(EXTRACTED MATERIAL begins)
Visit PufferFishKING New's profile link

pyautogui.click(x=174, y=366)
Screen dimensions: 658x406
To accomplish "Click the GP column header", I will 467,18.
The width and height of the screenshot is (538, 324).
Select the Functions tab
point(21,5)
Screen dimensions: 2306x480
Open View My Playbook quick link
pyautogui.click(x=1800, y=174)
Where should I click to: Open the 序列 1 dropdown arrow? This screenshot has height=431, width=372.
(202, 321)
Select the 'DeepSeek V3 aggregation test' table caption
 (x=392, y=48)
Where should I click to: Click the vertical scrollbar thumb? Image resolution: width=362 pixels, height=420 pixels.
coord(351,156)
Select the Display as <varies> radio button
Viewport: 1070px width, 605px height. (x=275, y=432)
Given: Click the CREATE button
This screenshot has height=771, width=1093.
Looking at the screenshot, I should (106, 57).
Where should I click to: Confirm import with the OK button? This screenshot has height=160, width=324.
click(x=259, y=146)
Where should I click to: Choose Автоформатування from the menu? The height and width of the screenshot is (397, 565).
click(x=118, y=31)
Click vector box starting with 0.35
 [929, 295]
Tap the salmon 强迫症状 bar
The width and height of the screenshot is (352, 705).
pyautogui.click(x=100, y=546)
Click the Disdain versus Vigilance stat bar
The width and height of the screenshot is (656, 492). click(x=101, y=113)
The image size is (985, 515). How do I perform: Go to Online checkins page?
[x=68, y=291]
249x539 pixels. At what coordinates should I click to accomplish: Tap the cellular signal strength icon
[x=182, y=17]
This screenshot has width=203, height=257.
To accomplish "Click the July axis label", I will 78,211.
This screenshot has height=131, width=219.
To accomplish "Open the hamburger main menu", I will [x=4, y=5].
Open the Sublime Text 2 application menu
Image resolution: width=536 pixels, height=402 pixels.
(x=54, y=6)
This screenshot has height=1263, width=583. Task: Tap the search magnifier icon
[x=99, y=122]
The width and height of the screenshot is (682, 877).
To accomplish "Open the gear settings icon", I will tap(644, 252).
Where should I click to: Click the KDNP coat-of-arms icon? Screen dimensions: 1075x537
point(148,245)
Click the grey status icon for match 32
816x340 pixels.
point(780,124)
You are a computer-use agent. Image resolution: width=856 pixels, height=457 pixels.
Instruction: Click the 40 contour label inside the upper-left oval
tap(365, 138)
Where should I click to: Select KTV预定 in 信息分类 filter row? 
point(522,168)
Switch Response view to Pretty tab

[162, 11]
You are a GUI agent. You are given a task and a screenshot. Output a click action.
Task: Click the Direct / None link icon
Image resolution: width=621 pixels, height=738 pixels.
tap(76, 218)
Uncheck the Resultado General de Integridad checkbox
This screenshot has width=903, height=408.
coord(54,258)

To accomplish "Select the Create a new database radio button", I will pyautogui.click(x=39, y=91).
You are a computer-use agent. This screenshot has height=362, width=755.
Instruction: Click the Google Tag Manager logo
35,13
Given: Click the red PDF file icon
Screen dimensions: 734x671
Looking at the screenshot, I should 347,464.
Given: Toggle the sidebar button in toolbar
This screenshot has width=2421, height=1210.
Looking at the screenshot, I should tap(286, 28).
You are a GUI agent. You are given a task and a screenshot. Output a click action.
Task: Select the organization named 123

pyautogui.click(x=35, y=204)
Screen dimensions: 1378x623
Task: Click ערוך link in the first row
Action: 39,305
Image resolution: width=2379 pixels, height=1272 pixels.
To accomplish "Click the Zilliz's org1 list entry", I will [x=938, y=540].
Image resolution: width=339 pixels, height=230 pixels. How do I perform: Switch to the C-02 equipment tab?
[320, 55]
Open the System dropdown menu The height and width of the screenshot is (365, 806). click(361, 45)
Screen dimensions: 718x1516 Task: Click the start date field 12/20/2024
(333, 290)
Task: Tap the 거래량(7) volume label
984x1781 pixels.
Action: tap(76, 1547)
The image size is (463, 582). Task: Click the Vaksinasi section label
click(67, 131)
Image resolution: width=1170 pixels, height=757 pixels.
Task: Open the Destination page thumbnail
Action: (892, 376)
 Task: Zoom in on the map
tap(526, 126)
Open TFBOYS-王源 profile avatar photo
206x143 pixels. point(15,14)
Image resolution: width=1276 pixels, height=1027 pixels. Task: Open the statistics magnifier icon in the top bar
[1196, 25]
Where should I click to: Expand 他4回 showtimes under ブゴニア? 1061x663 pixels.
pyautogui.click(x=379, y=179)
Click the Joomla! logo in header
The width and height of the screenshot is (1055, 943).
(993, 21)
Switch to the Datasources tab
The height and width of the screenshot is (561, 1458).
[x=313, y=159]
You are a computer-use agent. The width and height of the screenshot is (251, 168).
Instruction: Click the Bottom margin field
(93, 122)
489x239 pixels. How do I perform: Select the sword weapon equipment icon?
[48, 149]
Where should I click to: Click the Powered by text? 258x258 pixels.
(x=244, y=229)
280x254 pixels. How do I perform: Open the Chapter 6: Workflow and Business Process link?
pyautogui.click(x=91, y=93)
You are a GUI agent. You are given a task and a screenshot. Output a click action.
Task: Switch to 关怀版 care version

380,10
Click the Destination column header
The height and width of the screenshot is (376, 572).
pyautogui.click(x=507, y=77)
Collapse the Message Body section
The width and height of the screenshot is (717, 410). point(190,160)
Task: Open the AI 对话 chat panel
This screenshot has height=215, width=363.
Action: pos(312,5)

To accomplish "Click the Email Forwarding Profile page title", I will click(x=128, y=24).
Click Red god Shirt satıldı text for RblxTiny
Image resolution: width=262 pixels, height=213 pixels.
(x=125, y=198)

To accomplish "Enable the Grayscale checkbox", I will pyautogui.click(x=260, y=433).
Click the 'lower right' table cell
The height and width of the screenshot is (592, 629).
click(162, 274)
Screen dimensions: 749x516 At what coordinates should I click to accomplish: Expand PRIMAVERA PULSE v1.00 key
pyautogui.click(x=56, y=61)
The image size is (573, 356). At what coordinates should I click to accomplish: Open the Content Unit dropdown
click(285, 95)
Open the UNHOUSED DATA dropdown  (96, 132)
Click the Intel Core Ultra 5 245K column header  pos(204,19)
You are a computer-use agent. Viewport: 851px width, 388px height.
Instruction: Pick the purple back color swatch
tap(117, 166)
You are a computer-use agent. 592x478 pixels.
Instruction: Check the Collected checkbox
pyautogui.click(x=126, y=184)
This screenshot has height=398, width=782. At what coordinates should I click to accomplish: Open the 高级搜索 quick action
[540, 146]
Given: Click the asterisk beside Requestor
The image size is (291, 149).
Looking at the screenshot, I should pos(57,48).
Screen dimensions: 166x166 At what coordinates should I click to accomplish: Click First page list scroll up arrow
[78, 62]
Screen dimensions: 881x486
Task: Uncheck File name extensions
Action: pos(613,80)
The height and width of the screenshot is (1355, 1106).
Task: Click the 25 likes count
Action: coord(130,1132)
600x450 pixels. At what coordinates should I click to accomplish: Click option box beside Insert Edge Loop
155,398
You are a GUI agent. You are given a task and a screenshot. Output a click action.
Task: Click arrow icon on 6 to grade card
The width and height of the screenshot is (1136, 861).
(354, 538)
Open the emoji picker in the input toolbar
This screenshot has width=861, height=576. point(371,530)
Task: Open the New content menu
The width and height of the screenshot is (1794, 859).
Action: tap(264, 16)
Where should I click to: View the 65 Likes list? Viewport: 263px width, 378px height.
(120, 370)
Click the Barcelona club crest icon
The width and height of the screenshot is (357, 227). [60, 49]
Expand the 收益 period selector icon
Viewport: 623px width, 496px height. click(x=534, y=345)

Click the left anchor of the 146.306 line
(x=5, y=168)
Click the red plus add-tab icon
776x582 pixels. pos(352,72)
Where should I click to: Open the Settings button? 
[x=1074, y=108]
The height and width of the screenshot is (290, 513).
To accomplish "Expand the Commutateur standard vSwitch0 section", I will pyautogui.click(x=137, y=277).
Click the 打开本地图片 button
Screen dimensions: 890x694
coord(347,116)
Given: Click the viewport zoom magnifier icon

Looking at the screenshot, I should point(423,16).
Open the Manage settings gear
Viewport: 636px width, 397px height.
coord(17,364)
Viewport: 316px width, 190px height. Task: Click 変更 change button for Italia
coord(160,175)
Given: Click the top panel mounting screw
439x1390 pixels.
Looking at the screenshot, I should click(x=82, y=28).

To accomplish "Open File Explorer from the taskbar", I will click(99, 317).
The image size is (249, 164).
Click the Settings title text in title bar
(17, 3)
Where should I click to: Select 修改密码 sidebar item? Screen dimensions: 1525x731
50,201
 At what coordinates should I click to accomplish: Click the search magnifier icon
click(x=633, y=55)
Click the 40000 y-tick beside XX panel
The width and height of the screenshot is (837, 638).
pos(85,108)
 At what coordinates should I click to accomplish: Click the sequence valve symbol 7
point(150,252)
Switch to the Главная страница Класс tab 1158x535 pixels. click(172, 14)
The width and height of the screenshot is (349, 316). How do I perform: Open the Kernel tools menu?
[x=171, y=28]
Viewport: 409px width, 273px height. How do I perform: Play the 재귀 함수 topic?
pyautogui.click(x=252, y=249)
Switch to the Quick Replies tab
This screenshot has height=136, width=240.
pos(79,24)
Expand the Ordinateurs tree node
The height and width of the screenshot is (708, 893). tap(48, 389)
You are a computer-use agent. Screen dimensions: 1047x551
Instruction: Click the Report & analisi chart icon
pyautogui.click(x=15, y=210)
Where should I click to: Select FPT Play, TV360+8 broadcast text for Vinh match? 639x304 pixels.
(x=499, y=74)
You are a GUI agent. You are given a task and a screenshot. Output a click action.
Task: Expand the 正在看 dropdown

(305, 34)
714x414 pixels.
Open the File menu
(EXTRACTED MATERIAL ends)
PROBLEM TO SOLVE ▸
All lines in the data above from the one with "Where should I click to: Confirm" through the one with "Task: Click the Direct / None link icon" must be repeated exactly, and no others.

PROBLEM SOLUTION ▸
Where should I click to: Confirm import with the OK button? This screenshot has height=160, width=324.
click(x=259, y=146)
Where should I click to: Choose Автоформатування from the menu? The height and width of the screenshot is (397, 565).
click(x=118, y=31)
Click vector box starting with 0.35
 [929, 295]
Tap the salmon 强迫症状 bar
The width and height of the screenshot is (352, 705).
pyautogui.click(x=100, y=546)
Click the Disdain versus Vigilance stat bar
The width and height of the screenshot is (656, 492). click(x=101, y=113)
The image size is (985, 515). How do I perform: Go to Online checkins page?
[x=68, y=291]
249x539 pixels. At what coordinates should I click to accomplish: Tap the cellular signal strength icon
[x=182, y=17]
This screenshot has width=203, height=257.
To accomplish "Click the July axis label", I will 78,211.
This screenshot has height=131, width=219.
To accomplish "Open the hamburger main menu", I will [x=4, y=5].
Open the Sublime Text 2 application menu
Image resolution: width=536 pixels, height=402 pixels.
(x=54, y=6)
This screenshot has height=1263, width=583. Task: Tap the search magnifier icon
[x=99, y=122]
The width and height of the screenshot is (682, 877).
To accomplish "Open the gear settings icon", I will tap(644, 252).
Where should I click to: Click the KDNP coat-of-arms icon? Screen dimensions: 1075x537
point(148,245)
Click the grey status icon for match 32
816x340 pixels.
point(780,124)
You are a computer-use agent. Image resolution: width=856 pixels, height=457 pixels.
Instruction: Click the 40 contour label inside the upper-left oval
tap(365, 138)
Where should I click to: Select KTV预定 in 信息分类 filter row? 
point(522,168)
Switch Response view to Pretty tab

[162, 11]
You are a GUI agent. You are given a task and a screenshot. Output a click action.
Task: Click the Direct / None link icon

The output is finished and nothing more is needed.